#### Given information
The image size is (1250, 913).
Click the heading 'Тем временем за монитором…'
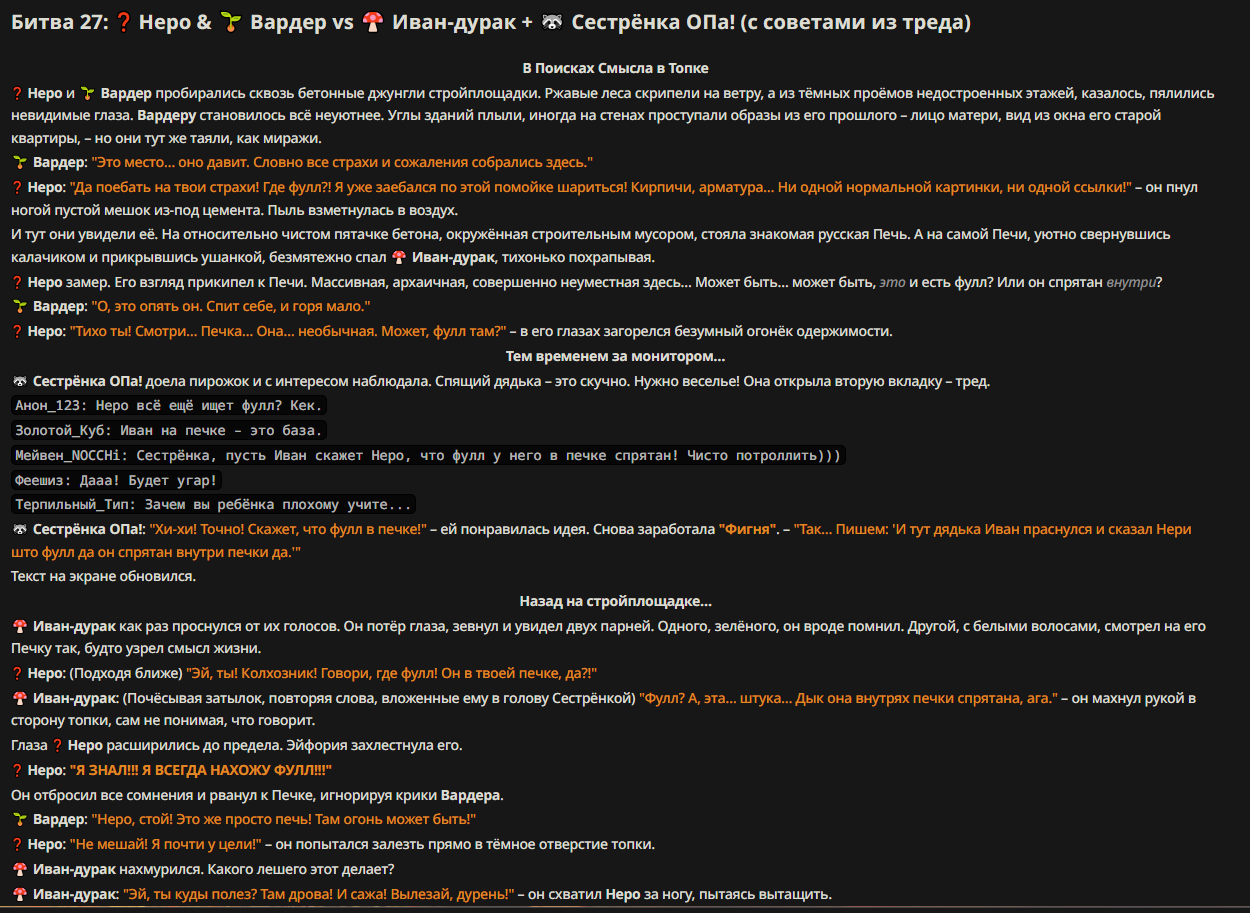[x=615, y=357]
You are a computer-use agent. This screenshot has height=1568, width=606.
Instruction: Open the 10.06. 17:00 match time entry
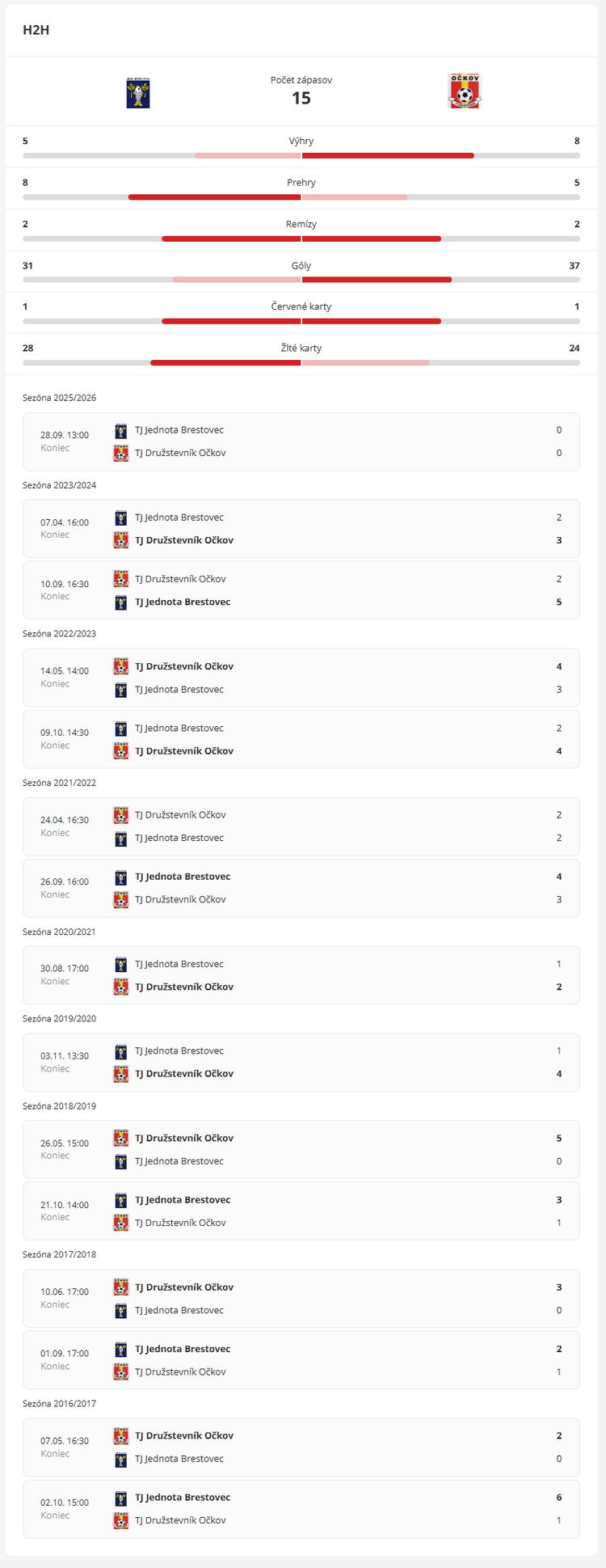point(65,1291)
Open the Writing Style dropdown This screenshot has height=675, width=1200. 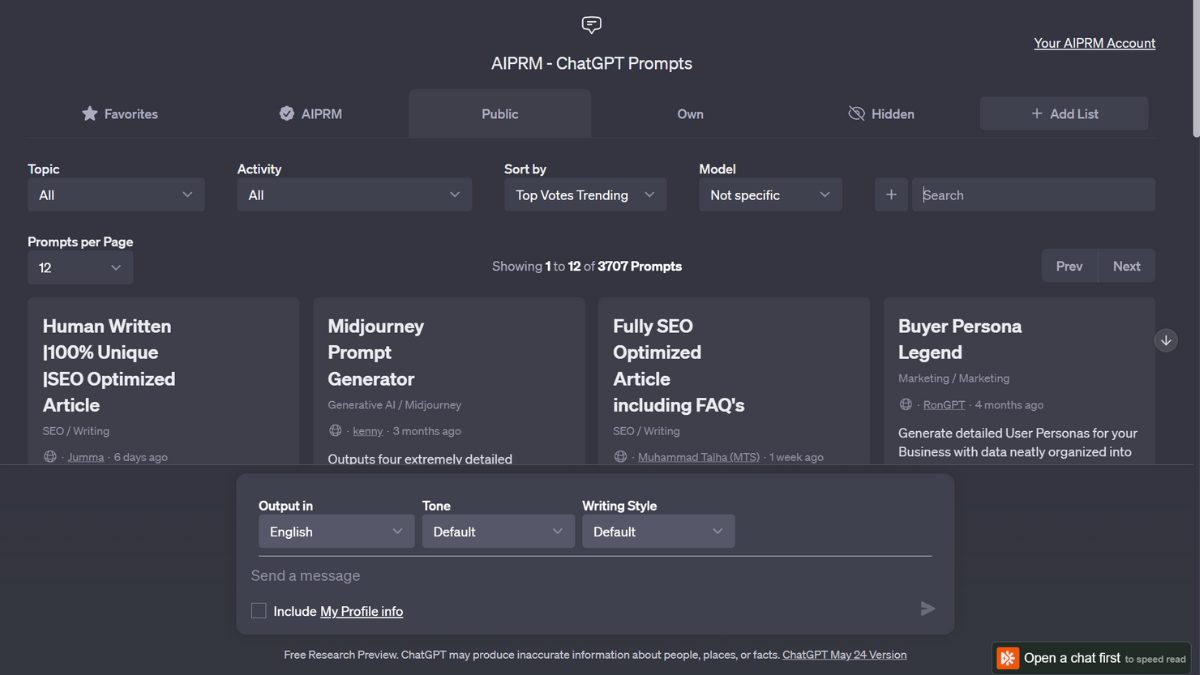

#### Activity
Your answer must be an exact copy of the records, minus any pictures.

#### Exercise response
The image size is (1250, 913).
Click the heading 'Тем временем за монитором…'
[x=615, y=357]
You are a computer-use agent. This screenshot has height=1568, width=606.
Instruction: Open the 10.06. 17:00 match time entry
point(65,1291)
Open the Writing Style dropdown This screenshot has height=675, width=1200. 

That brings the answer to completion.